Where the Dingoes Howl: Photos from one of Victoria’s best kept camping secrets

by | Apr 20, 2017 | Articles, Nature, Travel Photography

Lying in a tent listening to dingoes snarl and growl nearby is not an experience many would expect to find in Victoria.  But deep in the Victorian High Country, half way between Dargo and Mansfield, lies the hidden Wonnangatta Valley, a stunningly beautiful oasis between rugged peaks.

A four-wheel drive and a fair amount of courage is the only way to get to Wonnangatta.  I remember my first trip, driving the “easy route” from Marysville.  That was a six hour, white knuckle initiation for a relatively inexperienced 4WD enthusiast seeking a truly remote camping experience for my young family.

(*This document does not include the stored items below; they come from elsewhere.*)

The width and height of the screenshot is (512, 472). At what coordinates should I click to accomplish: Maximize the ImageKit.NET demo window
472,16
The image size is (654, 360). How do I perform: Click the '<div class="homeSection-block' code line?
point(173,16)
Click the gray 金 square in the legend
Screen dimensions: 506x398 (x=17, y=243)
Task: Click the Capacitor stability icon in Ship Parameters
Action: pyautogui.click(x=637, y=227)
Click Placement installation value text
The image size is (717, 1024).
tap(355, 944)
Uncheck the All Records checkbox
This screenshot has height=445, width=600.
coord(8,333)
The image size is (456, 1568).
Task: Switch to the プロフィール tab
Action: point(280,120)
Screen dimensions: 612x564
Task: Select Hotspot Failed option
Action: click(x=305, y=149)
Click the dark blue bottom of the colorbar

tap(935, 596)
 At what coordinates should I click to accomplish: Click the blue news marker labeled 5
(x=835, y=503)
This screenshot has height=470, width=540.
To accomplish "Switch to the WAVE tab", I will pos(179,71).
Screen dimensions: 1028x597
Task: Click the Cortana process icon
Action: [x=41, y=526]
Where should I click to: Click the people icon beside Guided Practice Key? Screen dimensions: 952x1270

photo credit: Sarah Larcombe

There are, in fact, no easy routes into the valley.  The main approaches are from Marysville, Dargo or Mansfield, and all involve roller coaster rides across steep rocky terrain and river crossings.  In bad weather, many of the access tracks become dangerous or impassable.  In winter, Parks Victoria close the roads to prevent people from even attempting the trip.

photo credit: Sarah Larcombe

The access difficulties are the reason why the valley itself is such a treasure.  Very few people can get there, and when they do, they are completely cut off from the world.  The only way out is the way you came in, and if anything goes wrong you need to be prepared and equipped.

This Easter was my third trip into the valley.  The driving is starting to feel less terrifying now, but the apparent increase in dingo numbers kept the adrenaline running.  For 2 nights we huddled around the campfire listening to a nightly chorus of howls echo around the valley.  While in our tents we could hear the occasional low growl nearby.

We never actually saw the dingoes.  The only visible sign of them was a well chewed deer carcass.  Parks Victoria literature assures visitors that they pose no threat to humans, and I have no doubt that’s correct.  But still, when the sun goes down and the howling starts, it can feel a little intimidating, but also exhilarating to know that ancient predators still roam this land in some special places.

The valley itself is a flat area of land between rugged peaks, running roughly north west to south east for 12 kilometres.  At around 500m elevation it is relatively low for the high country, and with a good supply of water from the Wonnangatta River, and countless acres of cleared grasslands, it attracted cattle farming in the 1860’s.

First settled by the Smith, and later Bryce families, the valley was a prosperous cattle station with a colourful history, including a murder mystery.  The original station homestead burnt down in 1957, but reminders of past lives remain, including a cemetery, some fencing and building foundations.

The valley also features numerous apple trees that have survived the years, and still produce good fruit.  There are also a variety of non-native trees, particularly around the site of the old homestead.

Camping in the valley is a magnificent experience.  On this trip, we had an entire section of the valley to ourselves, and apart from seeing one or two 4WD’s during the day, we were quite alone.

Our campsite, nestled up against the river, with clear views along the length of the valley, was about as good as campsites get.  There is plenty of water and dead or fallen firewood, good flat grassy ground, and stunning flora and fauna all around.  Leaving as little footprint as possible is always a goal, as we don’t want to spoil this rare wilderness.

The night sky on this trip was also something special.  The air was so clear I managed to get photos of both Venus and Jupiter with their respective moons, using a telephoto lens (400mm + 2x teleconverter), and the clearest shot of earth’s moon I have ever achieved.

Wonnangatta Valley may be difficult to get to, but if you are the type of camper who prefers the bush to a caravan park, I think this is as good as it gets.